19 Ağustos 2015 Çarşamba

Herkesi Şaşırtan, Başı Dik Bir Galatasaray

 
Kabul edin, bugün herkesi şaşırtan, bence keyif de veren, başı dik bir Galatasaray vardı. Real Madrid karşısında kimse Galatasaray'a şans vermiyordu, olası hezimet üzerinden de senaryolar yazılıyordu, hatta ve hatta bu hezimeti isteyen de vardı. Olası bir facianın ardından birşeyler düzelir mi gibisinden sorular soruldu, "Galatasaray'ın olduğu yerde umut vardır" söylemi unutuldu. Galatasaray da Real Madrid deplasmanından (hazırlık maçı bile olsa) başı dik ayrılarak çoğu kişiyi susturdu.

Eksikler var, bazı noktalara transfer ihtiyacı ise çok net. Bunu görmek açısından da mükemmel bir hazırlık maçıydı, eksikleri tekrar gördük ama bu maçın artısı kazanılan özgüvendi, Jose Rodriguez ve Carole gibi isimlerin takıma ısınmasında, artı değer katmasında ve o ölü toprağının atılması anlamında önemliydi. Kaliteli bir hazırlık maçıydı ve eksiklerine, ihtiyaçlarına rağmen de Real Madrid karşısında oynayabileceği en iyi futbolu oynadı Galatasaray.

Twitter'da 4-3-1-2'i uzun zamandır konuşuyorum. Melo takımda kaldı ama 4-2-3-1'de Selçuk İnan'la ikisini orta alana yazdığımızda temposu düşük bir ikili ortaya çıkıyor ve özellikle Avrupa maçlarında net sıkıntı demek bu. O araya bir isim daha sıkıştırmak şart, Ozan Tufan transferi belki de bu yüzden istendi ama olmadı. Eldeki kadroda ise Jose Rodriguez en uygun isim ve alternatifi Emre Çolak. İyi bir kanat alternatifi de yok ve bu düzen Yasin Öztekin'i bir koz olarak kullanmanızı sağlıyor.

Real Madrid karşısında da bu düzeni gördük, başarılıydı. Melo yoktu ve agresiflik düzeyi bu anlamda bir çıt aşağıdaydı ama Jose Rodriguez & Emre Çolak dinamizm ve hareket kattı. Selçuk İnan'ı yine Melo'nun pozisyonunda izledik, Jose Rodriguez oyunun iki tarafında vardı, Emre Çolak ise daha dikine oynadı. Bu orta saha hattında parlayan isim Jose Rodriguez oldu, pas yüzdesiyle ve kaptığı toplarla.
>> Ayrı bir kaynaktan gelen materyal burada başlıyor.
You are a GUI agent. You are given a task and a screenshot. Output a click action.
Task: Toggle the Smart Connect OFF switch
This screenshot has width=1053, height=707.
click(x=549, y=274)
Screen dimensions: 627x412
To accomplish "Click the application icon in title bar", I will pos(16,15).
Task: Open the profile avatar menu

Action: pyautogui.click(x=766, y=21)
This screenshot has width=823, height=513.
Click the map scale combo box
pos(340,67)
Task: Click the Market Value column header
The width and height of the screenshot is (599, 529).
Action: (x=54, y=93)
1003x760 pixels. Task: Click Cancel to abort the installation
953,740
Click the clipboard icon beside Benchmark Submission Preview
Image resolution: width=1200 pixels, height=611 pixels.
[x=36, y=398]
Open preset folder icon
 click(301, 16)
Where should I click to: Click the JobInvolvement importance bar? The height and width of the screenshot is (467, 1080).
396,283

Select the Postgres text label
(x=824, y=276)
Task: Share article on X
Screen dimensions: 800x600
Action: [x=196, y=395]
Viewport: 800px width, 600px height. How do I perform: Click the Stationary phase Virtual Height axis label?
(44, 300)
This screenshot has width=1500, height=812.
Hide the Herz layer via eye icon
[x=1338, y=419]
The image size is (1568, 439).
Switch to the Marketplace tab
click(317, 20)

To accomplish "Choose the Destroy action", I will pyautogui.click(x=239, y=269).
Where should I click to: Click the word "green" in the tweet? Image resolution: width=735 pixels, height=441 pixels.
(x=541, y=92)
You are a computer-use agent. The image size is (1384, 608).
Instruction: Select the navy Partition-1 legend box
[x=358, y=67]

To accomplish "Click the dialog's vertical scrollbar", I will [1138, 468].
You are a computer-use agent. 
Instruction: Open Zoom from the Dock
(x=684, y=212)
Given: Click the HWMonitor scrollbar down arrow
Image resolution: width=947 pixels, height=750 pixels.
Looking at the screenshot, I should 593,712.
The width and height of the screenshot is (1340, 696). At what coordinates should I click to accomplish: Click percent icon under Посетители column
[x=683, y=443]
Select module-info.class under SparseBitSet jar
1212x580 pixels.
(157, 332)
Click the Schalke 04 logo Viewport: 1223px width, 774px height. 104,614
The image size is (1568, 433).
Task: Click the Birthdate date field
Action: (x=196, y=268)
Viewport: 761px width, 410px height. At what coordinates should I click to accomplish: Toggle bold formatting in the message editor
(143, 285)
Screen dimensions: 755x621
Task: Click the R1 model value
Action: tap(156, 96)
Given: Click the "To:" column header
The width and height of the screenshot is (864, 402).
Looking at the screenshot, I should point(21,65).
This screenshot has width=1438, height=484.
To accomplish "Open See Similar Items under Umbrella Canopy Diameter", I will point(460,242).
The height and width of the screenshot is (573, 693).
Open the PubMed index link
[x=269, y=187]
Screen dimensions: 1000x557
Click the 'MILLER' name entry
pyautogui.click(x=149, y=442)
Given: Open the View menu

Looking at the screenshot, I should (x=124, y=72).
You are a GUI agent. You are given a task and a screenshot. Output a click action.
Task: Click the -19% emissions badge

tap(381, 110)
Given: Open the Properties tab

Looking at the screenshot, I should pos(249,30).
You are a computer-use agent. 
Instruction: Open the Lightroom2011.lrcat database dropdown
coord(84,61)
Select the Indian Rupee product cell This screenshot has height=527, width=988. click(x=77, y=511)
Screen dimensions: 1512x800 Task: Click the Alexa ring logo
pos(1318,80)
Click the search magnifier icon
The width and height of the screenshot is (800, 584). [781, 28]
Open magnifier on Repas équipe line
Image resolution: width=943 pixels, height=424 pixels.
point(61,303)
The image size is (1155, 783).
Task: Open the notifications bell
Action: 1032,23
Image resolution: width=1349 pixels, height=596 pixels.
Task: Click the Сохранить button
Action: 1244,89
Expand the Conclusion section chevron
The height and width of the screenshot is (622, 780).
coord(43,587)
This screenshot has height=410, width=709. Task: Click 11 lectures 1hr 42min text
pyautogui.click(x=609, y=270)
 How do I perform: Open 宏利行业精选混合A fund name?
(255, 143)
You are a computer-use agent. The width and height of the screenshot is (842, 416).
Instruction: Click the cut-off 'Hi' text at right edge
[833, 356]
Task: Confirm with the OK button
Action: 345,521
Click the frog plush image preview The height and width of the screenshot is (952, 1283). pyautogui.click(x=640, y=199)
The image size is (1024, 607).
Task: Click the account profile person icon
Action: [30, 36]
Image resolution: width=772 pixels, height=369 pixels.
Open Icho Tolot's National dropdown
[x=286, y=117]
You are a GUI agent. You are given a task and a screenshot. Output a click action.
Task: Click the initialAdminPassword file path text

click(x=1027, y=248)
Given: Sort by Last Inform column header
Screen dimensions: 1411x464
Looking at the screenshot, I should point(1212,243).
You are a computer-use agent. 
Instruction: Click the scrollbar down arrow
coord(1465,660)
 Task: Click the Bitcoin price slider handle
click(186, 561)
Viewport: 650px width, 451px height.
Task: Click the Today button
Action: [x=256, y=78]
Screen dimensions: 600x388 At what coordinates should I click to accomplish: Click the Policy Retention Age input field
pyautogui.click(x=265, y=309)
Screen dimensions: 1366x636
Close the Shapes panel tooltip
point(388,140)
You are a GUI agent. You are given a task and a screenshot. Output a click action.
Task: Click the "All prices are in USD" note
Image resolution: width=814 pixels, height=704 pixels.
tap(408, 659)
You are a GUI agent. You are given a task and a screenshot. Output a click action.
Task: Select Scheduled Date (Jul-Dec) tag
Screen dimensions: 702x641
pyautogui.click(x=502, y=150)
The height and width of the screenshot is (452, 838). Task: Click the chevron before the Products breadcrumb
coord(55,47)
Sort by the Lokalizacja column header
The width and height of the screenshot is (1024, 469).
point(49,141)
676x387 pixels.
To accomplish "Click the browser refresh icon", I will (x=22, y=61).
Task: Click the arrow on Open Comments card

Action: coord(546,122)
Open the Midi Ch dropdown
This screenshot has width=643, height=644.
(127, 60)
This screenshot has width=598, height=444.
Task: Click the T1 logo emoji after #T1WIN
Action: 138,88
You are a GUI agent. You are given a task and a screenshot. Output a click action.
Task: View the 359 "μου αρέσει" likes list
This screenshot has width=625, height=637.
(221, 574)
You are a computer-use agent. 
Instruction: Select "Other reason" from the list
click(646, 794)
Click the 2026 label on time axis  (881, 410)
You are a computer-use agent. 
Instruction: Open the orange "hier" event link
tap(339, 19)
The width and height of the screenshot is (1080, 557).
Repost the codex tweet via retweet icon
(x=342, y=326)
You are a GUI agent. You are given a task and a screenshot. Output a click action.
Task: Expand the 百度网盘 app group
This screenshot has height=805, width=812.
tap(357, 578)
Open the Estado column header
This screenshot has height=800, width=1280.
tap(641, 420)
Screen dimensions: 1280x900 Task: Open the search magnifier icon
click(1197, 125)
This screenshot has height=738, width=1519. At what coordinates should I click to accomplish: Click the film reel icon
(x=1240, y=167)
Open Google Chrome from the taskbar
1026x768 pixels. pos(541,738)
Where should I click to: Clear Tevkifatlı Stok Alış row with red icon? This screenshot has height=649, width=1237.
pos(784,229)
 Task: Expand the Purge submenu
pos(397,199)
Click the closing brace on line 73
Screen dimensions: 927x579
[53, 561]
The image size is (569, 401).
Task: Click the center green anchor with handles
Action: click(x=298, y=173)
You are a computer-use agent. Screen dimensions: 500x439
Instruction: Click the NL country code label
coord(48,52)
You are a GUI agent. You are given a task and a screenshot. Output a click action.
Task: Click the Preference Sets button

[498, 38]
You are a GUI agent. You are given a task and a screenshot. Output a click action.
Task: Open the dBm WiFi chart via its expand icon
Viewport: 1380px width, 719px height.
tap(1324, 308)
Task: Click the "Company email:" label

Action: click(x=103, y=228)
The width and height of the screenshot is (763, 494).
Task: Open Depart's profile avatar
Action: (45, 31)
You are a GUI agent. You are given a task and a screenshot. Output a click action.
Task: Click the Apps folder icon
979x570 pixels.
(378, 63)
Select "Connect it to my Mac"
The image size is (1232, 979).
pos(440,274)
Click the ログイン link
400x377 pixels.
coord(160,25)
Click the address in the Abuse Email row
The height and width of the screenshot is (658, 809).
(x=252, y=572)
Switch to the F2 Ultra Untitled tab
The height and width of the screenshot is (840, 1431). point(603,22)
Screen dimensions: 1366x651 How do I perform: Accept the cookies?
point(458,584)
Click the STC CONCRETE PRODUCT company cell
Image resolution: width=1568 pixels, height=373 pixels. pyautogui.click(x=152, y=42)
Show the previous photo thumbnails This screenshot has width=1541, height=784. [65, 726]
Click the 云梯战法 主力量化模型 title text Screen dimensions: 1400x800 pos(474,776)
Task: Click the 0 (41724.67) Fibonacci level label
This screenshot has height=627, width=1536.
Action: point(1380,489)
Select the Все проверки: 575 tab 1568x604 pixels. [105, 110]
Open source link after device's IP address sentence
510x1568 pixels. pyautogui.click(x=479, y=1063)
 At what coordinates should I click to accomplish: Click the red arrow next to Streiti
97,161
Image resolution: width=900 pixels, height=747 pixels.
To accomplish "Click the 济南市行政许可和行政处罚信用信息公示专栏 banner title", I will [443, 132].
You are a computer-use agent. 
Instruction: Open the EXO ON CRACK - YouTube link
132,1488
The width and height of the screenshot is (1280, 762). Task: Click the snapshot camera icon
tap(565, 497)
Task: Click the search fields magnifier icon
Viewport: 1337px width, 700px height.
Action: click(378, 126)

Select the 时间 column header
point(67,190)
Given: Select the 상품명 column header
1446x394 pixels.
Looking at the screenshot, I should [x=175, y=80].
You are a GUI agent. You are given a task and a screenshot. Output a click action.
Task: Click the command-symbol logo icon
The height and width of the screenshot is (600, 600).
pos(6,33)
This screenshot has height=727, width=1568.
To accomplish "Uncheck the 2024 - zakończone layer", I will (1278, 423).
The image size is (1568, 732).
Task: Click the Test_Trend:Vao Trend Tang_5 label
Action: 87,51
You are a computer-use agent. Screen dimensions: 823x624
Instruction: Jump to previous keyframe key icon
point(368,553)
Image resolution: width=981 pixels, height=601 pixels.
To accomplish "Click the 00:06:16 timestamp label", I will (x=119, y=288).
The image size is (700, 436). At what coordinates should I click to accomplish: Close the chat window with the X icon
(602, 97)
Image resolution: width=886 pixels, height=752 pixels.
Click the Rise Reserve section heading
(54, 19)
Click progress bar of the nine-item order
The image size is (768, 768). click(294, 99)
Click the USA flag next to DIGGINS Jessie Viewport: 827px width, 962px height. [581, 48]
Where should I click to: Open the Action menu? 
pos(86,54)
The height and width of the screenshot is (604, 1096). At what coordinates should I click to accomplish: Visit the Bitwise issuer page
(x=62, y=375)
Çok dinamik, tempolu bir maç olmadı belki ama bu orta saha oyunu iyi tuttu, başarılıydı.

Galatasaray'ın savunması sıkıntılı, Chedjou ve Semih Kaya'ya rağmen bunu söylüyorduk ki Koray Günter & Hakan Balta ikilisi vardı bugün. Real Madrid karşısında da bu kadar pozisyon verirsin, hele ki bu ikiliyle, doğal bir durum. Ani yakalandığımızda geri koşmakta zorlandı bu ikili ve hava toplarında da büyük zaafiyet var. Bu da aranan stoper tipini gösteriyor aslında. Cristiano Ronaldo bugün bitirici özelliğini yanında getirmemiş, yoksa verilen pozisyonlar var ama Galatasaray'ın da girdiği ve bitiremediği pozisyonlar oldu.

 
Sneijder hazır değil belki ama her an sizi golle buluşturabilecek bir isim, Real Madrid karşısında da yaptığı gibi. Podolski ile aynı frekansı yakaladıklarında birbirlerine çok gol attıracakları da kesin, bugün olduğu gibi. Inter'le oynanan hazırlık maçında da aynı şekilde gol geldi. Konuşulması gereken konu ise çift forvet ve o isimlerden birinin Podolski olabileceği. Umut Bulut'un kaçırdığı çok gol vardı, Burak Yılmaz & Podolski ikilisi bu anlamda daha bitirici olacaktır ama arkalarına bir forvet alternatifi mutlaka gerekiyor. Podolski hareketli bir isim, Burak Yılmaz da oynadığında aynı şekilde. Sneijder bu isimleri iyi kullanacaktır. 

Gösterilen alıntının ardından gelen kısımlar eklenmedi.